Wave propagation is consistent with experimental data. (A) Theory predicts that the reinforcement wave reaches locations further away from the goal at later times. Shown here is the cumulative number of direct paths of lengths at least 6, 8, 10, and 12 in orange, red, pink, and purple, respectively for two mice. The dashed lines are direct paths to control nodes. (B) Stochasticity in exploration and learning dynamics can lead to the wave reaching different intersections at different moments during learning. Shown here are direct paths of length > 6 from three distinct intersections in the maze (marked in Fig. 1A with their respective colors) for two mice.

A potentially important confounding factor for observing a single, distinct discontinuity in the learning curves is when multiple paths of length comparable to the direct path are available. The speed at which the wave propagates along these competing paths depends on a number of factors, including their number, lengths, and the exploration statistics within each path. If a competing path is fully reinforced earlier than the direct path, it can interfere with learning the direct path. Multiple paths can explain the variability observed in experimental trajectories. Indeed, the learning curves in Figs. 1B and 2C effectively average over all direct paths of certain lengths. If paths of similar lengths from distant nodes exhibit discontinuities with only slight delays, the averaged curve will appear smoother than when each path is observed separately. Consistent with this intuition, considering paths from specific locations in the experiment highlights the variability across mice in which of these paths contributes most to the discontinuity (Fig. 5B).

Additional experiments designed similar to our setting in Fig. 2A will provide crucial data to resolve sources of variability. Specifically, our analysis suggests examining direct paths between two specific start and goal locations in an episodic setting or equivalent. This will ensure that the measured learning curves do not reflect contributions from different locations in the maze and highlight the passage of the wave along the direct path between these two nodes. Further, learning via reinforcement is not necessarily monotonic in the experimental setup of ref. rosenberg2021mice, which makes it challenging to infer the progression of learning at each intersection directly from data. For example, if the animal samples the water port when reward is absent, the resulting reinforcement can be negative, which leads to unlearning of the path toward the reward. This nonmonotonicity is absent in an episodic setting and will lead to a clearer interpretation of the learning curves at each intersection.

Discussion

The discontinuous learning phenomenon observed in complex mazes and other learning tasks clashes with the intuition that RL-based algorithms make learning progress by incrementally reinforcing rewarding actions. Here, we have shown that a standard biologically plausible RL rule consistently reproduces this phenomenon in simulations designed to reflect maze experiments and more generally during goal-oriented navigation in large, tree-like relational graphs. In such environments, the value signal propagates as a steep, traveling reinforcement wave, which sequentially reinforces correct actions along the path toward the goal. Sudden insight occurs the moment the wave reinforces all the correct actions along the main path. Discontinuous learning curves arise due to a combination of the effectively one-dimensional task structure in tree-like structured environments, the local propagation of reinforcement, and the positive feedback of reinforcement on behavior. These factors together with the agent’s innate exploration biases determine the dynamics of wave-like reinforcement propagation, including its speed and profile. The exploration biases play an important role as they determine whether any learning occurs in the first place (the stalled regime), and, if learning does progress, whether the learning dynamics are limited by the learning rule (expanding regime) or due to the low probability of taking the correct action (marching regime). While common model-free and model-based variants of the RL rule may enhance the learning speed and alter the wave’s profile, the qualitative characteristics of wave propagation are preserved.

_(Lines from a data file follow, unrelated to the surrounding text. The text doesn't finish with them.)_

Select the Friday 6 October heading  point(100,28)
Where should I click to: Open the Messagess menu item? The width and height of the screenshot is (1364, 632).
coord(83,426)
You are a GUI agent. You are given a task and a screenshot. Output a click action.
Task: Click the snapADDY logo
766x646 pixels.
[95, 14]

Whether and under what contexts animals learn correct actions directly from experience or indirectly through a learned model of the environment is a long-standing debate. The aha moment observed in the experiments of ref. rosenberg2021mice would naively appear to support the latter hypothesis. We have shown here that existing experimental data are consistent with the propagation of a reinforcement wave (Fig. 5), and thus, RL-based direct learning cannot be ruled out. Further experiments should reveal and verify the generality of the discontinuous learning phenomenon. The framework presented in this manuscript should help guide specific experiments to delineate direct and indirect learning (see Experimental Tests for further discussion).

We emphasize that the backward propagation of reinforcement arises as a straightforward consequence of the local RL rule applied in an environment where the goal state is the sole source of reward. However, as illustrated in Fig. 2C and SI Appendix, Fig. S3D, not all graph architectures will display discontinuous learning under these RL rules. We have shown that the topology of large tree-like mazes (with appropriate exploration biases) supports discontinuous learning, but we expect to observe the phenomenon more generally if the graph satisfies certain notions of “sparsity” (SI Appendix, Fig. S3C). This is because the sharp transition in learning is most salient in highly complex mazes where the direct path is nontrivial and paths other than the direct path are present but are poor solutions.

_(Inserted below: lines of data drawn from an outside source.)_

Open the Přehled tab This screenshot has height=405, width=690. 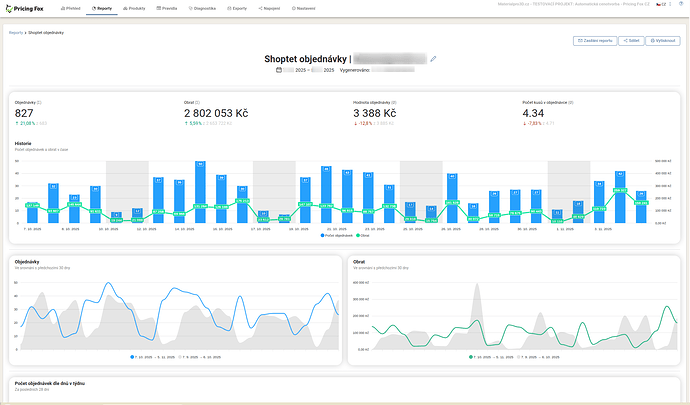coord(71,8)
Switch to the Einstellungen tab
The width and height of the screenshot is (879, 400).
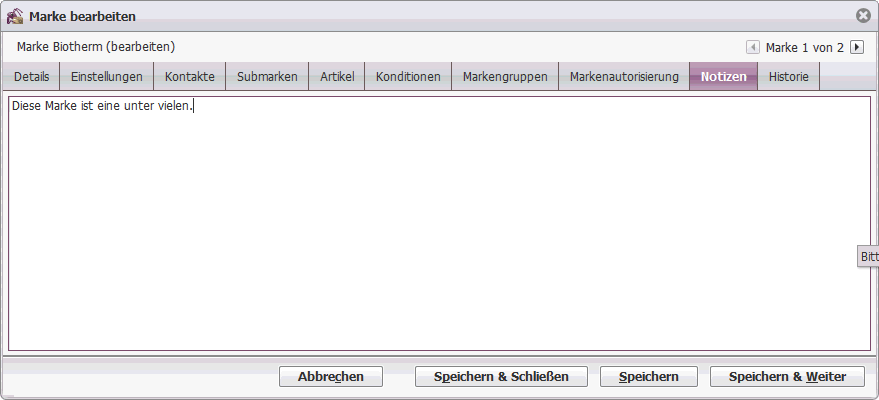(107, 77)
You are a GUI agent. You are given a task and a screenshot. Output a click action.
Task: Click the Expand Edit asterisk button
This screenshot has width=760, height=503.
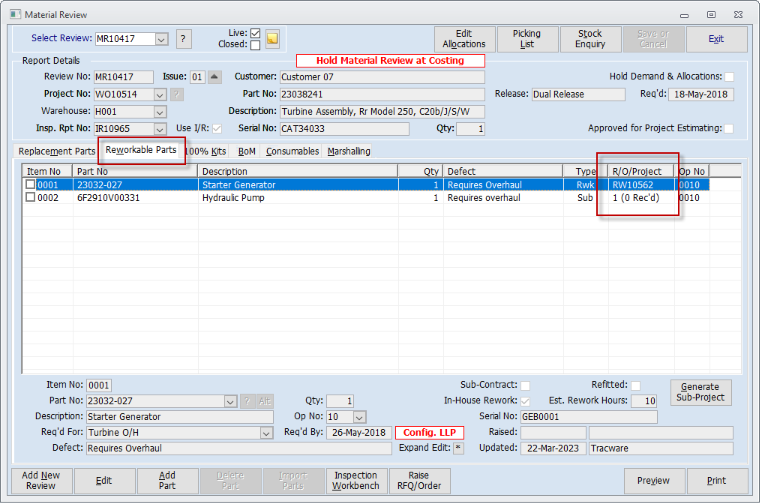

Competing paths lead to additional complexity, analogous to when a multitude of local minima compete with the global solution in nonconvex optimization problems. Easily accessible competing paths which are of comparable length to the direct path may lead to nontrivial exclusion effects, effectively average out the learning curves, and amplify variability due to minor differences in exploration biases across animals. Sudden, delayed improvements in generalization performance have been recently observed when neural networks are trained to solve small algorithmic tasks, a phenomenon that has been termed “grokking” (30). Preliminary theoretical work (31) suggests that the task structure imposes highly specific constraints on the representations that can achieve perfect generalization, and “sudden insight” occurs when these constraints are fulfilled. This work and ours suggest that nontrivial constraints on good solutions imposed due to task structure might play an important role in the emergence of sudden learning phenomena.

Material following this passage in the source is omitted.